Della Street marcó el número y Mason cogió el receptor de su extensión.
—Hola, aquí Perry Mason, el abogado. Desearía hablar con el doctor Alma. Si esto no es posible, me gustaría formular una pregunta que él puede contestarme. Se trata de un asunto urgente.
—Yo soy su enfermera —repuso una voz femenina al otro extremo de la línea—. Tal vez será mejor que me haga a mí la pregunta. El doctor está muy ocupado en estos instantes y tiene el consultorio lleno de pacientes.
—El doctor Alma —empezó a decir Mason—, que ha sido nombrado por el tribunal del juez Ballinger para examinar a Horacio Shelby antes de la vista de mañana por la tarde…
—Oh, estoy segura de que el doctor no querrá hablar de este asunto con usted ni con nadie —le atajó la enfermera.
—No quiero hablarle de este asunto —replicó Mason—. Estoy simplemente tratando de averiguar si le molestaría al doctor que yo fuese al sanatorio «Buena Voluntad» a visitar al señor Shelby.

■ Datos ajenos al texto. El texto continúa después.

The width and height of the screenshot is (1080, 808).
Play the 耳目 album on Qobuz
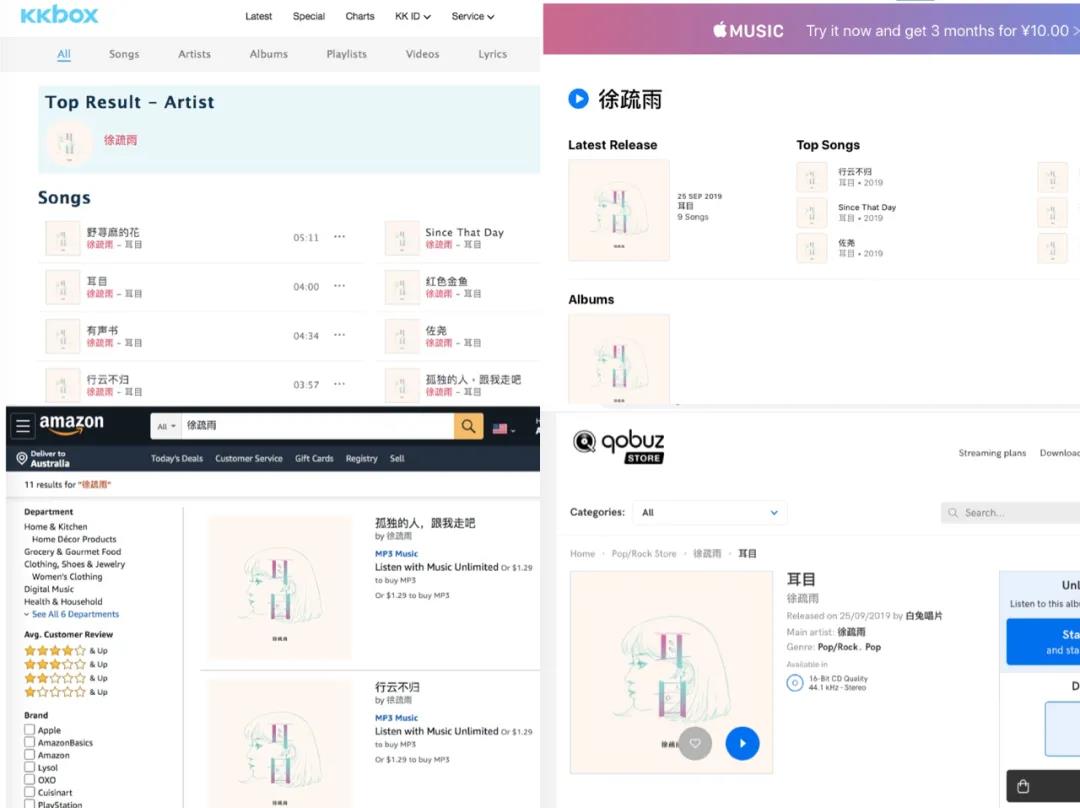click(x=742, y=743)

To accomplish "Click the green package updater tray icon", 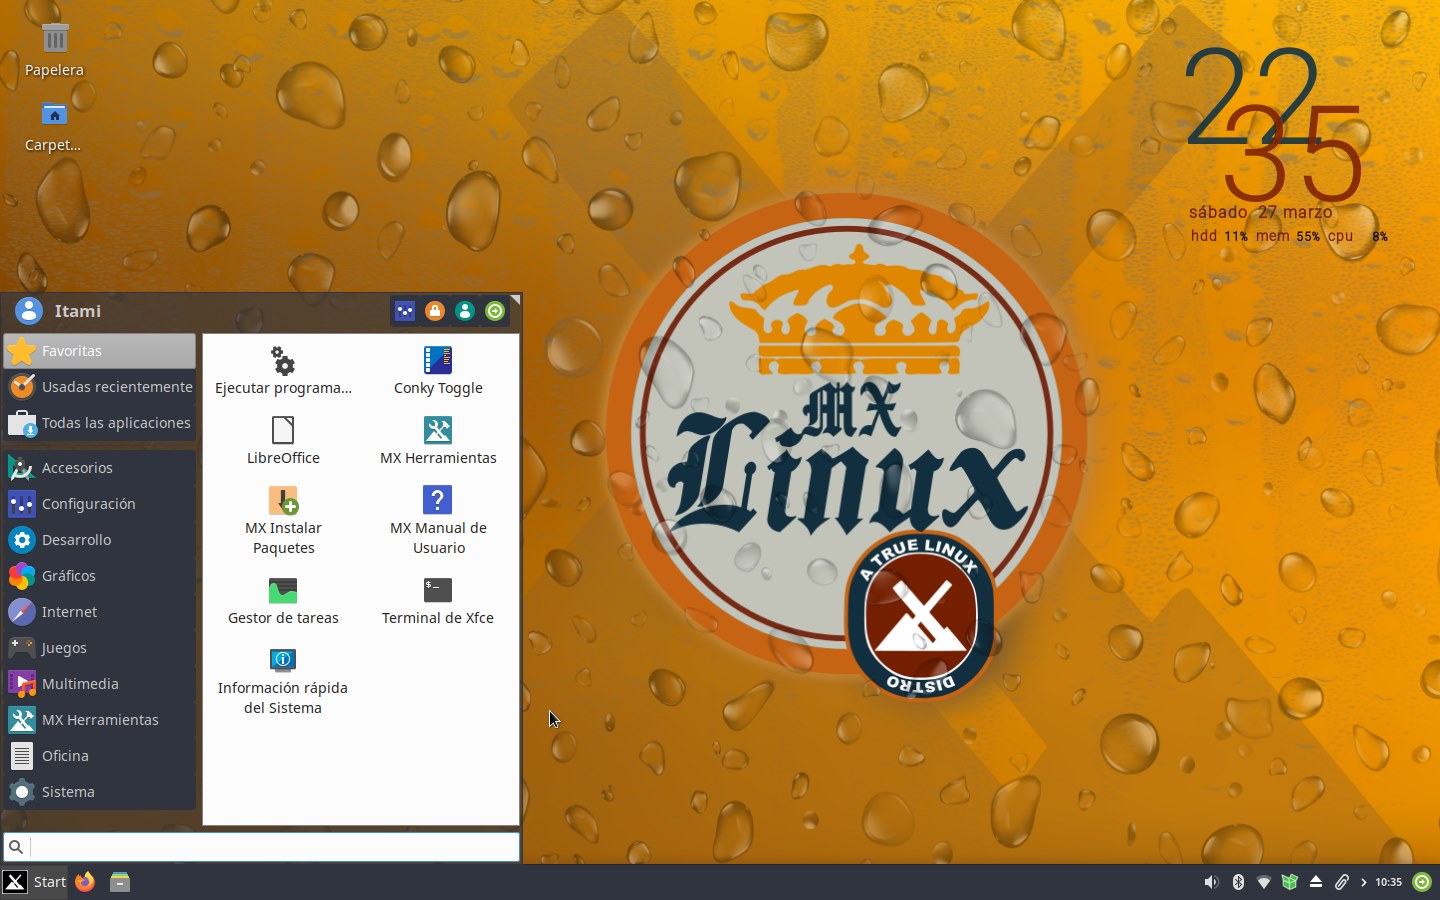I will click(1290, 882).
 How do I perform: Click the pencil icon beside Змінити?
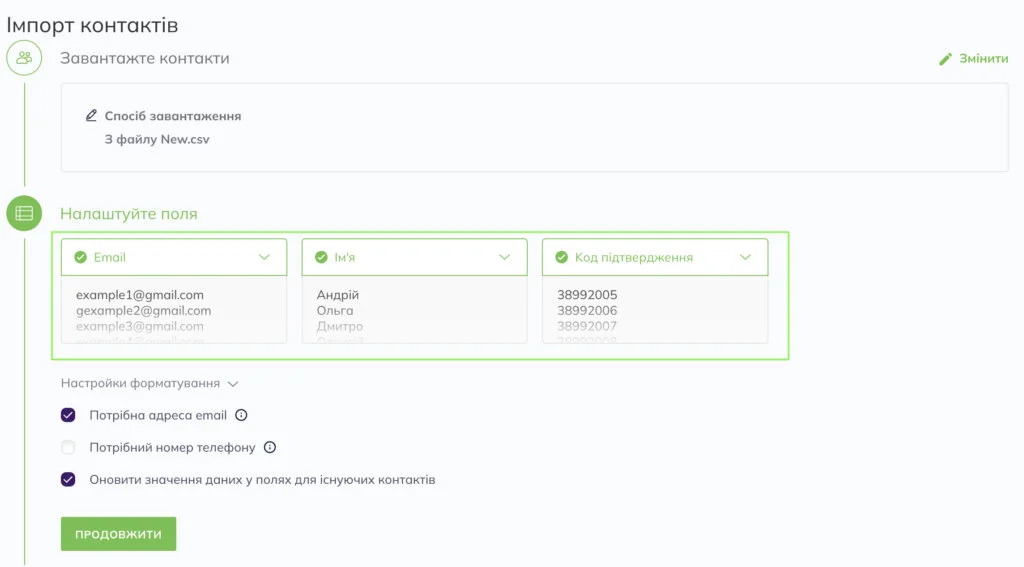(945, 59)
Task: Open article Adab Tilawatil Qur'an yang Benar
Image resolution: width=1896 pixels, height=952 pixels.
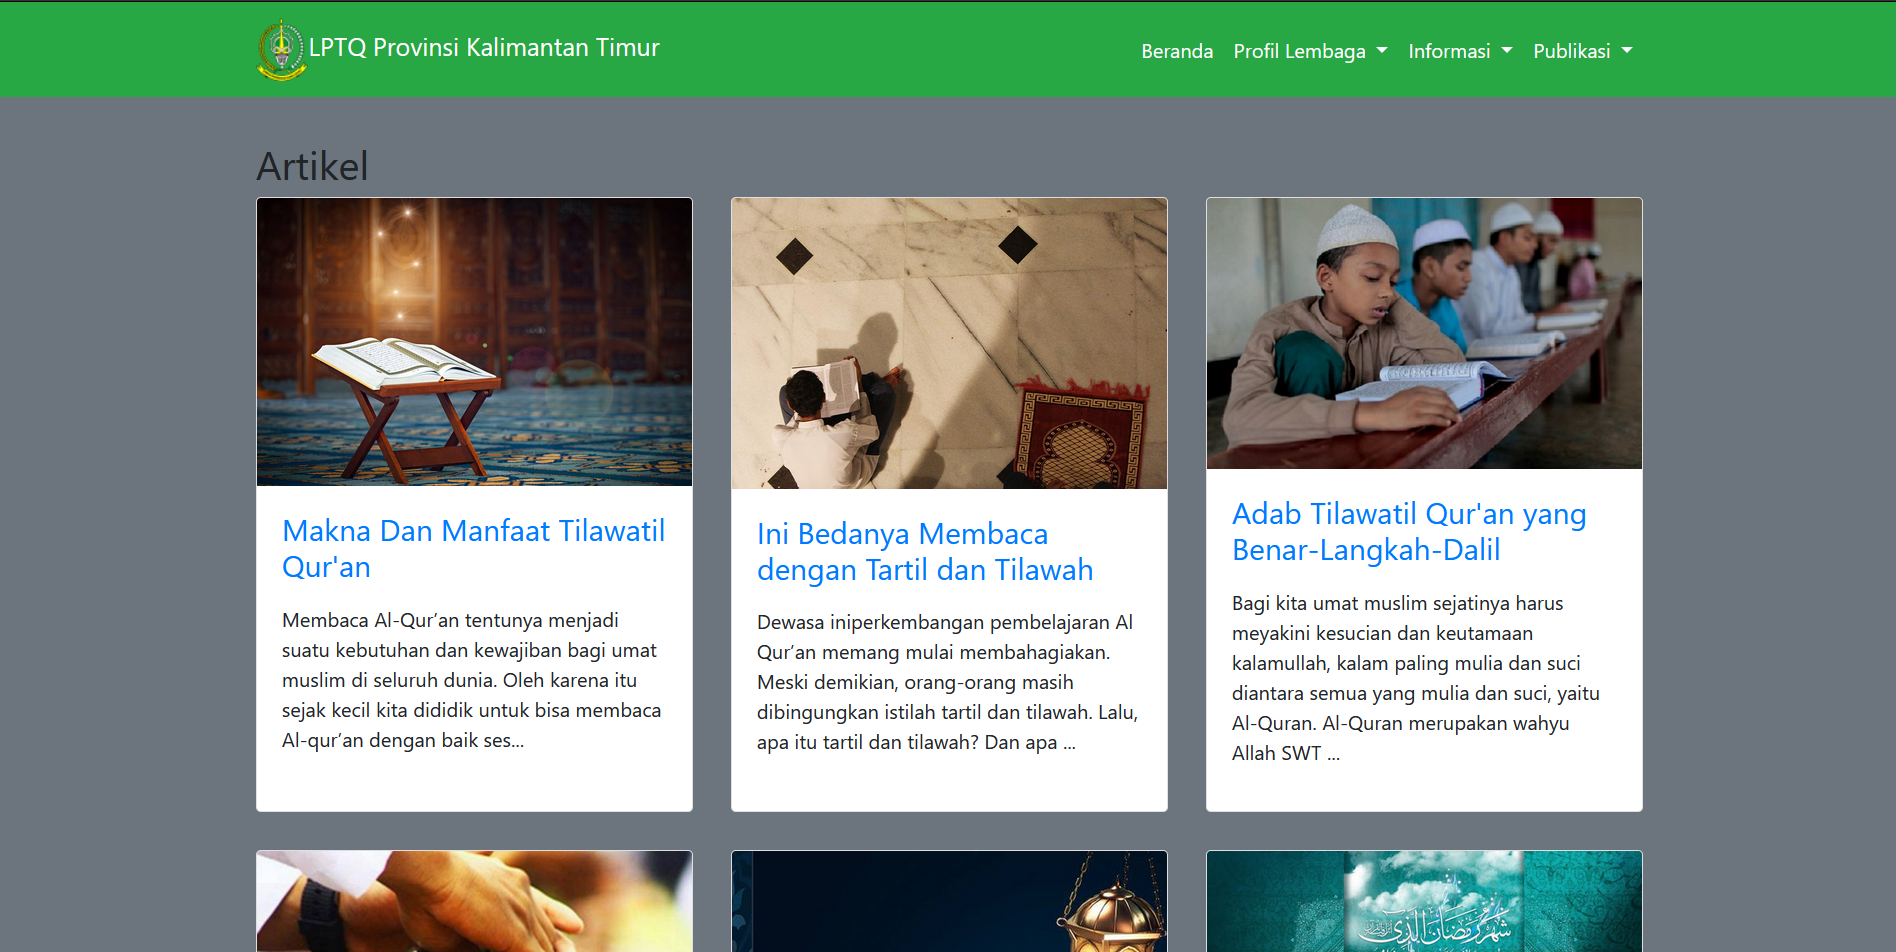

—Oh, estoy segura que no —accedió la enfermera—: Pero no haga nada que pueda alarmar o trastornar al paciente. ¿Figura usted en el caso como abogado?
—En el caso general, sí.
—Pues procure no excitar al señor Shelby, por favor.
—Gracias. Y a propósito, ¿en qué sala está?
—Se halla en una de las unidades aisladas, según creo. Un momento… Pabellón 17.
—Muy agradecido.
—De nada, abogado.
—Por favor, dígale al doctor Alma que he llamado.
—Así lo haré.
—Bien —sonrió Mason, tras colgar el aparato—, si uno desea obtener información debe buscarla abiertamente.
—Un buen detective —comentó Drake, riendo— habría tardado dos días, a cincuenta dólares diarios, en obtener estos datos, Perry. ¿Quieres que te acompañe?
—No, prefiero ir solo.
—Tal vez la cosa se presente un poco dificultosa —le advirtió Paul Drake.
—Cuando esto ocurre —repuso Mason—, sé cómo corresponder sin ayuda de nadie.